■ Problem details ■
For this exercise, write out exactly the lines from the line containing "Image resolution: width=1767" through the last line of the records, and no other lines.

----- Provided information -----

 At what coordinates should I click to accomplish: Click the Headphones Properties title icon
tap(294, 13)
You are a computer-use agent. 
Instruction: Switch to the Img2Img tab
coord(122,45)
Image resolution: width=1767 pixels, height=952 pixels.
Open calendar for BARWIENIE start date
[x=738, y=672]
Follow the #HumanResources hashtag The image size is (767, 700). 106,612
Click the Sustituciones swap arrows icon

-----

■ Answer below ■
Image resolution: width=1767 pixels, height=952 pixels.
Open calendar for BARWIENIE start date
[x=738, y=672]
Follow the #HumanResources hashtag The image size is (767, 700). 106,612
Click the Sustituciones swap arrows icon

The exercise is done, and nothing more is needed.